Misery does love company.
Misery does not always love the positive spin on tragic life events such as “You are strong. You will get through this.”
When you are scared, you do not feel very strong at all.
2. Avoid asking “How are you feeling?”
You want them to know that you care, but cancer patients get asked that all the time, and they get quickly tired of that question.
And probably they are not feeling so great, and the question only reinforces that.
3. Be specific in your desire to help:
“Is there anything I can do to help?" is too broad.
Instead how about something like:
"I'd like to bring you dinner. Would Tuesday or Wednesday night be better?"
If you can't bring the person dinner, maybe you could buy groceries,
take care of his or her kids one afternoon or give the person a ride to treatment.
If there's a spouse or friend in charge of logistics, ask that person what you can do.
4. Before you speak ask yourself -
"Is this a comment about me or is it a comment that would be helpful to the patient?"
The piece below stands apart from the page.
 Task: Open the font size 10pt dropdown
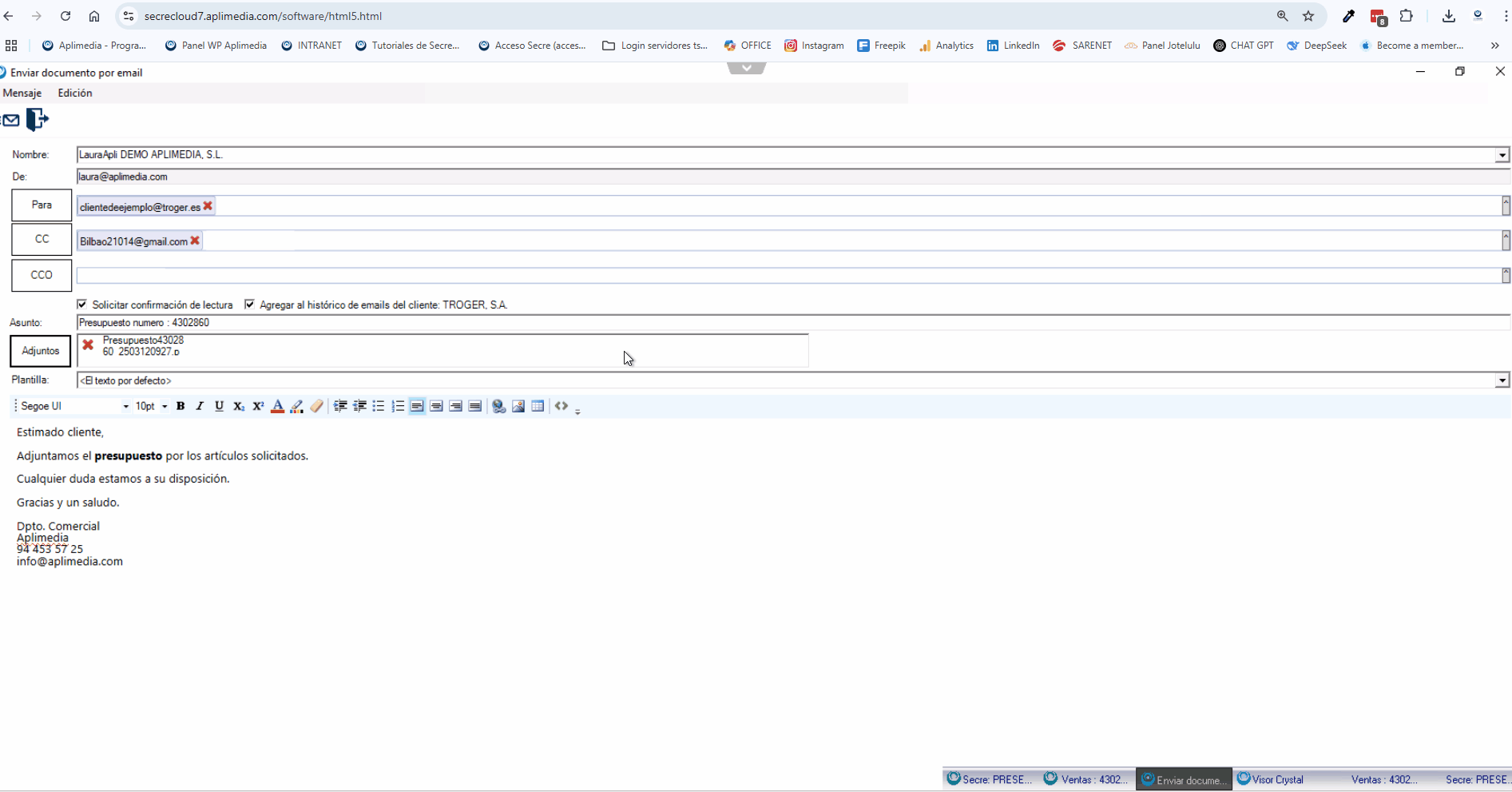(x=165, y=406)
Don’t say something that would make you feel good, but something that might uplift the specific individual you are speaking to.
"God doesn't give you more than you can handle."
This might be of comfort if the person is one of faith.
But do you really know how the person is feeling spiritually at the moment?
5. Avoid saying “I know how you feel.”
No, you don’t.
Not even if you’ve survived a cancer experience. Instead stay focused on the patient's needs and concerns.
This includes telling the cancer patient about Aunt Maude’s cancer ordeal – especially if it had a fatal outcome.
6. According to Barbara L. Andersen, PhD, a researcher and professor of psychology,
Two of the best things to say are easy:
"I'm sorry you're ill" and "I'm thinking of you."
In fact, sometimes gestures speak louder than words.
For instance, sending flowers or visiting with your friend’s favorite flowers or watching TV with them can offer comfort.
If the friend has a garden they can no longer maintain,
coming over periodically and pruning the garden as they sit in a chair and chat with you would be nice.
Every cancer patient has a different opinion and experience, of course, and many know that you do mean well.
7. If the person loves a specific style of music,
bringing them the latest album of their favorite artist may say more than your words could.
Most of you are writers. You are inventive.
Just use some of that creativity in seeing the world as your ill friend is seeing it at the moment,
and you will come up with what to say and do.
My prayers and thoughts are with all of you out there struggling with crises that have enveloped you.
May all of you find that peace in the center of your storm.